§ Records supplied:

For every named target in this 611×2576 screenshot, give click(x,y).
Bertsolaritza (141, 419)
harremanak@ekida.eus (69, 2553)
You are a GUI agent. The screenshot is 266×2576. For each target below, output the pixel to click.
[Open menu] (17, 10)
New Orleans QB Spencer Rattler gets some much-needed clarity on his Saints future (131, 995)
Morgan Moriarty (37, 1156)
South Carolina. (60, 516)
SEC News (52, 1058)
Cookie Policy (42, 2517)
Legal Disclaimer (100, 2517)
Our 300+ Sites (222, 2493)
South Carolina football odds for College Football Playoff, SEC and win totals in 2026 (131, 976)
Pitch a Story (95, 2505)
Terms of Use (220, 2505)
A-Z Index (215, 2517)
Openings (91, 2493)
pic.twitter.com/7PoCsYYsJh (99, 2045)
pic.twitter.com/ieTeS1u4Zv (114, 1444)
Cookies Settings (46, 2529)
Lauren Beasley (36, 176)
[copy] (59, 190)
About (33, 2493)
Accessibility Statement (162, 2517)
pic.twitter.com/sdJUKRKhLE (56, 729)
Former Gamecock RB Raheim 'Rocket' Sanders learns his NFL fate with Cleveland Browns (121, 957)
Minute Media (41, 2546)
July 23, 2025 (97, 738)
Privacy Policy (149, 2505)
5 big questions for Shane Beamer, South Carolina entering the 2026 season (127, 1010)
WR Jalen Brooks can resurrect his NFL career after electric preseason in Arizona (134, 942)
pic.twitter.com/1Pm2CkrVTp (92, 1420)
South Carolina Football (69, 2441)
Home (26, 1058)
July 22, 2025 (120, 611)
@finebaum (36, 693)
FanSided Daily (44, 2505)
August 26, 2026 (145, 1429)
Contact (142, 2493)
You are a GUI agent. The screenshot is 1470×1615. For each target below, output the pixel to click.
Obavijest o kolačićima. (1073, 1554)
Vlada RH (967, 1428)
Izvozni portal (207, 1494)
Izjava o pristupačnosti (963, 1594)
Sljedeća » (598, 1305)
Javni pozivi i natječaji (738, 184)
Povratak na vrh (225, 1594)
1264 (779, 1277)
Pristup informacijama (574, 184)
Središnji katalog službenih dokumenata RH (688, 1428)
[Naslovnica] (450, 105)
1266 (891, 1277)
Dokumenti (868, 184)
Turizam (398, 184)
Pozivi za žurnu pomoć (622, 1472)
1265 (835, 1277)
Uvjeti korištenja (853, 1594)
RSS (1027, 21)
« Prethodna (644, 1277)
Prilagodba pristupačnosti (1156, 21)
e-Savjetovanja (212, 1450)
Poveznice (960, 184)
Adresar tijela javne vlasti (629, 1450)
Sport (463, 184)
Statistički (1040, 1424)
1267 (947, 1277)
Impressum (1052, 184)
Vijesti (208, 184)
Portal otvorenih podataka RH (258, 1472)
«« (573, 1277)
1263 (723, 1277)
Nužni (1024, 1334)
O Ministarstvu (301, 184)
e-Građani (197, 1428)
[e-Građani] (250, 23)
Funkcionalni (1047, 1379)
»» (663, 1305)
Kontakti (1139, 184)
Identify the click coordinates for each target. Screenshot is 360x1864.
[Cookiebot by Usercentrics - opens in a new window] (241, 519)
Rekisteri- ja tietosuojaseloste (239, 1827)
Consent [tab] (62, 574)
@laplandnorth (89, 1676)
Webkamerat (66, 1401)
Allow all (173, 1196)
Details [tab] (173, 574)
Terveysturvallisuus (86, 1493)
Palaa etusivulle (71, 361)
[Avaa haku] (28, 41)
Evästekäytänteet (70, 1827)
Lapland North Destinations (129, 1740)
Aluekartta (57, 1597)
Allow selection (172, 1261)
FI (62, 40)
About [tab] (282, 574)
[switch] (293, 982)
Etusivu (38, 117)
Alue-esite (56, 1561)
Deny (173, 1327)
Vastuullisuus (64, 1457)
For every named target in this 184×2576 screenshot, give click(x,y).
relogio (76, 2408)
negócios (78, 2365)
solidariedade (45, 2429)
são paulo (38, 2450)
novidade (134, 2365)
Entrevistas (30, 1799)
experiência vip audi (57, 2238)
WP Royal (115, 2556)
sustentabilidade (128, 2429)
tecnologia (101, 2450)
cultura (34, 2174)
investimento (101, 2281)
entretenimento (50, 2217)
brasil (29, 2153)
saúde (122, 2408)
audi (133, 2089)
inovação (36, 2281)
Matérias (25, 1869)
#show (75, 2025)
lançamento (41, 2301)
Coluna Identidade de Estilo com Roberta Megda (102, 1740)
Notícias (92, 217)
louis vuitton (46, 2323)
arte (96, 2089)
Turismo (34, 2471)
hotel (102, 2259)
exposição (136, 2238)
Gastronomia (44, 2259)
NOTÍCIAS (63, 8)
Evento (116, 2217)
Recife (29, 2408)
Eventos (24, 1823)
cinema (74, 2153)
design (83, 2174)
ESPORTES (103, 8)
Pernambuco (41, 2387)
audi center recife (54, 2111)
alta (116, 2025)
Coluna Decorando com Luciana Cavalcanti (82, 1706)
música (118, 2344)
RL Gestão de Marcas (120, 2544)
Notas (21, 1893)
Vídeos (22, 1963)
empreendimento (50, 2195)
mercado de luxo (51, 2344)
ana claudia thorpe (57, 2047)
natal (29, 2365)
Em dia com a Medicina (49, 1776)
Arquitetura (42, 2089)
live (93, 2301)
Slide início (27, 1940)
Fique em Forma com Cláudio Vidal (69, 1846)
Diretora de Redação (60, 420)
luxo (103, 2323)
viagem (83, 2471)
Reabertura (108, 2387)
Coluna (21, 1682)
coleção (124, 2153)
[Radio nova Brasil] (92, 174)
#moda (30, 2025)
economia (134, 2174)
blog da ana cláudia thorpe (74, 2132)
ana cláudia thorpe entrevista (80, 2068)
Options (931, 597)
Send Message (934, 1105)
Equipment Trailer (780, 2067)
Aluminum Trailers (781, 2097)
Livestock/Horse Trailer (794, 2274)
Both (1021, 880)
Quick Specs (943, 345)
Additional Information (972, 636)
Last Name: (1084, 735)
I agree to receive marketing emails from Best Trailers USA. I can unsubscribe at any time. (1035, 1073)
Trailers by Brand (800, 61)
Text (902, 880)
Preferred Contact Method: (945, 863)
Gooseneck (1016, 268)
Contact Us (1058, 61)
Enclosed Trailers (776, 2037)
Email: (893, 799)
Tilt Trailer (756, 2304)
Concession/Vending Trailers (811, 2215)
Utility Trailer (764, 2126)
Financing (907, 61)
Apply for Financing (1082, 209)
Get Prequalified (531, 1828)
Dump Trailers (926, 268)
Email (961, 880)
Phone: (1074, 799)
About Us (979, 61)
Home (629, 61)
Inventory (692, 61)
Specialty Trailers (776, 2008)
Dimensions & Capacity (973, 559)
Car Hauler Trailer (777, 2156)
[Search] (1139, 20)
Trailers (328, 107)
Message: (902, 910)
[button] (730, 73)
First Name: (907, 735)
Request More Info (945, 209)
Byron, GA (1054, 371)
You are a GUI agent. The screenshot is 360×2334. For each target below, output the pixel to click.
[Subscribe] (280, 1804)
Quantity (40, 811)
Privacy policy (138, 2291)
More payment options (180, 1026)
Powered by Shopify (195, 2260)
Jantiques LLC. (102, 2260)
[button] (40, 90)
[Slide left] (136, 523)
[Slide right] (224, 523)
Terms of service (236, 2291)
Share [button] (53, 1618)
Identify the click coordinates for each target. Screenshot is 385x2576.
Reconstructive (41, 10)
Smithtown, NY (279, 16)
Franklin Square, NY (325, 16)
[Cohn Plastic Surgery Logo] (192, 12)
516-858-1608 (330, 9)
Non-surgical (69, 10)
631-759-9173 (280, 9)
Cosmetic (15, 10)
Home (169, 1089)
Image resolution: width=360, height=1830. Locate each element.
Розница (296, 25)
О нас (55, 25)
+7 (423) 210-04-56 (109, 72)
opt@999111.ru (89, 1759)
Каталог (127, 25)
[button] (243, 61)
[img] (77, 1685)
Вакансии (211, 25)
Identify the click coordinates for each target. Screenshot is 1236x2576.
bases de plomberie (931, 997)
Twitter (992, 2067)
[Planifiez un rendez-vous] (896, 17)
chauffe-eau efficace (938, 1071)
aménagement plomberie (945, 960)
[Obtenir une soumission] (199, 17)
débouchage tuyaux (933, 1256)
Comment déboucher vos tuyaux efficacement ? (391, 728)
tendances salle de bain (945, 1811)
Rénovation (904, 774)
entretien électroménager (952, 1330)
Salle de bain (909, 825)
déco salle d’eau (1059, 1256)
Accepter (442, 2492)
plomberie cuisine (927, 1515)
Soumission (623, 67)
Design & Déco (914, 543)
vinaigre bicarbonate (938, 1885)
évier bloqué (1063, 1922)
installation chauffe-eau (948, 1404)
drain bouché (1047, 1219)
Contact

§ Directions for this task: An exact, complete copy of the lines above from the one with "South Carolina. (60, 516)" through the one with "Izvozni portal (207, 1494)" is the whole answer.

§ Task answer:
South Carolina. (60, 516)
SEC News (52, 1058)
Cookie Policy (42, 2517)
Legal Disclaimer (100, 2517)
Our 300+ Sites (222, 2493)
South Carolina football odds for College Football Playoff, SEC and win totals in 2026 (131, 976)
Pitch a Story (95, 2505)
Terms of Use (220, 2505)
A-Z Index (215, 2517)
Openings (91, 2493)
pic.twitter.com/7PoCsYYsJh (99, 2045)
pic.twitter.com/ieTeS1u4Zv (114, 1444)
Cookies Settings (46, 2529)
Lauren Beasley (36, 176)
[copy] (59, 190)
About (33, 2493)
Accessibility Statement (162, 2517)
pic.twitter.com/sdJUKRKhLE (56, 729)
Former Gamecock RB Raheim 'Rocket' Sanders learns his NFL fate with Cleveland Browns (121, 957)
Minute Media (41, 2546)
July 23, 2025 (97, 738)
Privacy Policy (149, 2505)
5 big questions for Shane Beamer, South Carolina entering the 2026 season (127, 1010)
WR Jalen Brooks can resurrect his NFL career after electric preseason in Arizona (134, 942)
pic.twitter.com/1Pm2CkrVTp (92, 1420)
South Carolina Football (69, 2441)
Home (26, 1058)
July 22, 2025 (120, 611)
@finebaum (36, 693)
FanSided Daily (44, 2505)
August 26, 2026 (145, 1429)
Contact (142, 2493)
You are a GUI agent. The screenshot is 1470×1615. For each target below, output the pixel to click.
Obavijest o kolačićima. (1073, 1554)
Vlada RH (967, 1428)
Izvozni portal (207, 1494)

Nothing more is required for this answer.